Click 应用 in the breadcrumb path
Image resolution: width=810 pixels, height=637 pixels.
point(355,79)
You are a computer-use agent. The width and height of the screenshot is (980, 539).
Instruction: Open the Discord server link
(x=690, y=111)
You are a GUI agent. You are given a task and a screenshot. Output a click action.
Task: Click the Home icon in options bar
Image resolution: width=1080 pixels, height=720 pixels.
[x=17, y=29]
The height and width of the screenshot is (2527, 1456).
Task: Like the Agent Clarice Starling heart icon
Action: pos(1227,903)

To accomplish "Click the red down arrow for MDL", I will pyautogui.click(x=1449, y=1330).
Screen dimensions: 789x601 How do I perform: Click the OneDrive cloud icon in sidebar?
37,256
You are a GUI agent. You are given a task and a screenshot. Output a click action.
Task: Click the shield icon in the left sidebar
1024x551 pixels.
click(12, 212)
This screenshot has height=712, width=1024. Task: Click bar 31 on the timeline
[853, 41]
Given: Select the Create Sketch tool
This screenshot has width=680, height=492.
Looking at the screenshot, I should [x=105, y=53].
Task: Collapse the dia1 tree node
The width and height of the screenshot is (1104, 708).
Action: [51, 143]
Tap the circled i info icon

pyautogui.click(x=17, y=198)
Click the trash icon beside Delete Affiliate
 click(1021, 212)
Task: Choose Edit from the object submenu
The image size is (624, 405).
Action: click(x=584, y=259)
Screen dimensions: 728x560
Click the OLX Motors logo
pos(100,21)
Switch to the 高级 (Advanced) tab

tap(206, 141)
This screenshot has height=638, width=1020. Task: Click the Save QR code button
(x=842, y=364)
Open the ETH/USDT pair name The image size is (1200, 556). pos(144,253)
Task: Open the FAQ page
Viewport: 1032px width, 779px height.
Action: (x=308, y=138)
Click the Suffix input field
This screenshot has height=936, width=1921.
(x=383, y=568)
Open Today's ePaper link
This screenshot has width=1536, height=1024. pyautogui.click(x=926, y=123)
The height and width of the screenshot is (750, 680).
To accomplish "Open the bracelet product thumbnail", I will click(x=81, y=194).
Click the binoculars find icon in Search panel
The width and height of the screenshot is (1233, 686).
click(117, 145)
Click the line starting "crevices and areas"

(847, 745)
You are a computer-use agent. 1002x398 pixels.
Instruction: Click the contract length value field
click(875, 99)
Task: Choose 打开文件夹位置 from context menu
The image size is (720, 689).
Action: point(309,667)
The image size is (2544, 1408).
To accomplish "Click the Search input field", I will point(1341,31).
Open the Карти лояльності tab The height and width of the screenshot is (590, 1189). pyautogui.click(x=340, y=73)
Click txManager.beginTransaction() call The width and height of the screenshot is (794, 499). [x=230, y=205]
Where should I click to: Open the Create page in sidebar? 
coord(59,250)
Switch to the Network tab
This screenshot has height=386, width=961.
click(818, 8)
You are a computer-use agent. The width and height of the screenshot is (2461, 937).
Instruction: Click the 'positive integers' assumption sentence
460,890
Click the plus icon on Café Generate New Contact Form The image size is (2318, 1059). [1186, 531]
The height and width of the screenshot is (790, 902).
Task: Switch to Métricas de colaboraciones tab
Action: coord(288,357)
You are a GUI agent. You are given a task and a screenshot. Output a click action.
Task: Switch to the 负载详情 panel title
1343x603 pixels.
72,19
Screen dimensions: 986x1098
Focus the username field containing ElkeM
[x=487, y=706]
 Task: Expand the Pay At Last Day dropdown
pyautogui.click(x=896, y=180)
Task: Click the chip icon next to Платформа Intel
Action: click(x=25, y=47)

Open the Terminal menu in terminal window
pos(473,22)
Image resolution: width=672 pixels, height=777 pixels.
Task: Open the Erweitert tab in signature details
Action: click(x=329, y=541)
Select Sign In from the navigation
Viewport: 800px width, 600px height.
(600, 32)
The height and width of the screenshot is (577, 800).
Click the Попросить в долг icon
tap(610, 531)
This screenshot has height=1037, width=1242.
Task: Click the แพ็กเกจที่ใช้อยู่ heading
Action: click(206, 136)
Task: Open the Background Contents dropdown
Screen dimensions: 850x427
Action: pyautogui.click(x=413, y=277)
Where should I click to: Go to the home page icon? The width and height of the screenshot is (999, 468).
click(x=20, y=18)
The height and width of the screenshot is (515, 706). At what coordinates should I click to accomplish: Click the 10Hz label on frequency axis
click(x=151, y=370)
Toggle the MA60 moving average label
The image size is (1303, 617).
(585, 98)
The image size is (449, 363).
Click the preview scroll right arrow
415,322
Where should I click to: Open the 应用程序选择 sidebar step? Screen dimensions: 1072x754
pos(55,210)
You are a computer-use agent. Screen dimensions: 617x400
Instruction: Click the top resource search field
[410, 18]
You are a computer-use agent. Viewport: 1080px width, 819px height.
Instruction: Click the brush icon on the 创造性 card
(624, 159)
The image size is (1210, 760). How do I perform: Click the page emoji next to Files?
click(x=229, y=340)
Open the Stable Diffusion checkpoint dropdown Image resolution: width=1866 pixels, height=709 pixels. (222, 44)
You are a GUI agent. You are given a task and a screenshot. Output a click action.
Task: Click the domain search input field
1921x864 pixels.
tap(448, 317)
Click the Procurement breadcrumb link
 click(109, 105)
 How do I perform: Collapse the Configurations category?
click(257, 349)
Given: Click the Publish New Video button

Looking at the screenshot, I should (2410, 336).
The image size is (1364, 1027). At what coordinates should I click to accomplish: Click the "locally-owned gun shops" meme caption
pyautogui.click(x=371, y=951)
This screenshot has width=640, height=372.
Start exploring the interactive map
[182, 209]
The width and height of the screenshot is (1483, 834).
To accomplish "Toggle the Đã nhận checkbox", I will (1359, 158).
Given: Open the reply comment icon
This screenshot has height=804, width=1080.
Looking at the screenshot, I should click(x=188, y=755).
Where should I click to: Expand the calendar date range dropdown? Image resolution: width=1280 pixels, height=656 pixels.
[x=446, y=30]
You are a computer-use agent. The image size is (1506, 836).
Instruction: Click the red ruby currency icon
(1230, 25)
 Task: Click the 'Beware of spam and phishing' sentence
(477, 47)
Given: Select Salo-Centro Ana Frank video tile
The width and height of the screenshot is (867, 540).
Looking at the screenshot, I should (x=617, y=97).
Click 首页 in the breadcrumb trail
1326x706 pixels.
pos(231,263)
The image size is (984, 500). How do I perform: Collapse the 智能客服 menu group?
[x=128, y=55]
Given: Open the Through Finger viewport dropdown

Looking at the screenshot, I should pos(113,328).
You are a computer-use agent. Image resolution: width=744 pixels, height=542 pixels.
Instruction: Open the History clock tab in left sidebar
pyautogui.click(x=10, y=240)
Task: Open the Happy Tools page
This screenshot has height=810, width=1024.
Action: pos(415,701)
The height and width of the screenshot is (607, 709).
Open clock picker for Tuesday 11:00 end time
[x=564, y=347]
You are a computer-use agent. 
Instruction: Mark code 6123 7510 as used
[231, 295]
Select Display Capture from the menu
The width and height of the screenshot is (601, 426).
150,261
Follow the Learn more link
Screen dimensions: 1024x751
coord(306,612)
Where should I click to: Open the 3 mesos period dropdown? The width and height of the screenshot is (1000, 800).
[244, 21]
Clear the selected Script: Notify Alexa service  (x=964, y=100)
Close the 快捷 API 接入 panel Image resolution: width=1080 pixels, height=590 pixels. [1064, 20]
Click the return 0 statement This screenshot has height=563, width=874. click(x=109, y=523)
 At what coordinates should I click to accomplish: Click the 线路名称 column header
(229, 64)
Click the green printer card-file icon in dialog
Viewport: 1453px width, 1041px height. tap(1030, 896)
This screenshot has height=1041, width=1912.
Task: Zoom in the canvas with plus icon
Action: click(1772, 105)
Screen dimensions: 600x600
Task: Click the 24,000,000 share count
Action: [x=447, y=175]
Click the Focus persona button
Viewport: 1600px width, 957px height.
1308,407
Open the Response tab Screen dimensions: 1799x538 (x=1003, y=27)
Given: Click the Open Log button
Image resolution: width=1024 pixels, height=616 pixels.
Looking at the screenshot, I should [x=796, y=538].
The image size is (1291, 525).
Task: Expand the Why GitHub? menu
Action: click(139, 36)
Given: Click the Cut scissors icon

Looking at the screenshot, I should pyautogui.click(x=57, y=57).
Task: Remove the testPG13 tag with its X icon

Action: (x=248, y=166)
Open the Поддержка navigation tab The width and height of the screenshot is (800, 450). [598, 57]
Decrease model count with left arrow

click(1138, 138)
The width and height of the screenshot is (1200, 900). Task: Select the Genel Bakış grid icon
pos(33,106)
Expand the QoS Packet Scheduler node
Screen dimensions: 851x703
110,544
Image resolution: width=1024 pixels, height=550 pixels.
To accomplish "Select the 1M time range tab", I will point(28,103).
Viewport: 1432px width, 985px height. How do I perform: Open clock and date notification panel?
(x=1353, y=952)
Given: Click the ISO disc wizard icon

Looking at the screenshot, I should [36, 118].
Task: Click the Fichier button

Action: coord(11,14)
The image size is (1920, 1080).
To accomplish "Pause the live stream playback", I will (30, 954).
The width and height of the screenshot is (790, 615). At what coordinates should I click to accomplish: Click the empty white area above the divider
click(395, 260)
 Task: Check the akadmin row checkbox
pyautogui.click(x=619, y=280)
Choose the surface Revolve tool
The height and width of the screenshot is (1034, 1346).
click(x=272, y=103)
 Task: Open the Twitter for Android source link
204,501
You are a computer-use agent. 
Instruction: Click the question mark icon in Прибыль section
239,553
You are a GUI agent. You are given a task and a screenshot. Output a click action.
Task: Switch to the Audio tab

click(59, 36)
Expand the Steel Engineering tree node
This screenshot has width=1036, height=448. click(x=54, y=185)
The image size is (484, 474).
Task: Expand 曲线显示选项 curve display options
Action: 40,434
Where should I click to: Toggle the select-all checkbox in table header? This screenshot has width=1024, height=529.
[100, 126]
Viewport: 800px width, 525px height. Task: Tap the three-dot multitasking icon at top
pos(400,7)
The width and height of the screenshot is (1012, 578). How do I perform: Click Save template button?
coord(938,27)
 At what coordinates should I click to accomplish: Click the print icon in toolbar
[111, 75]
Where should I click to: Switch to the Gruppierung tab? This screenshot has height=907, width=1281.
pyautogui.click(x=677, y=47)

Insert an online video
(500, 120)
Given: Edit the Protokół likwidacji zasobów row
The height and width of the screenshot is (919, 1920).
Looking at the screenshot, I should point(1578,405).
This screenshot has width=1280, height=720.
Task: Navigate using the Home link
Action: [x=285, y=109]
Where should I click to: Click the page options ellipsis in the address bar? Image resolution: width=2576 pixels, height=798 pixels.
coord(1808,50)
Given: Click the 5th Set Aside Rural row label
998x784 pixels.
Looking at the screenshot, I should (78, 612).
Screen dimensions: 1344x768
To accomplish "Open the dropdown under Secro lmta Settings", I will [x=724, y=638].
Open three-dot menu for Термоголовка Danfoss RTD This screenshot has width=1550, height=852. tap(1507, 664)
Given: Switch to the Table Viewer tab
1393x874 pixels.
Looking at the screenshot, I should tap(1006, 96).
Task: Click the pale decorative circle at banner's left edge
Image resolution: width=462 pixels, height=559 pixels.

- _Task directions_: Send back exactly the lines from the line with "1393x874 pixels." through the end of the records.

- _Answer to this exercise_:
1393x874 pixels.
Looking at the screenshot, I should tap(1006, 96).
Task: Click the pale decorative circle at banner's left edge
Image resolution: width=462 pixels, height=559 pixels.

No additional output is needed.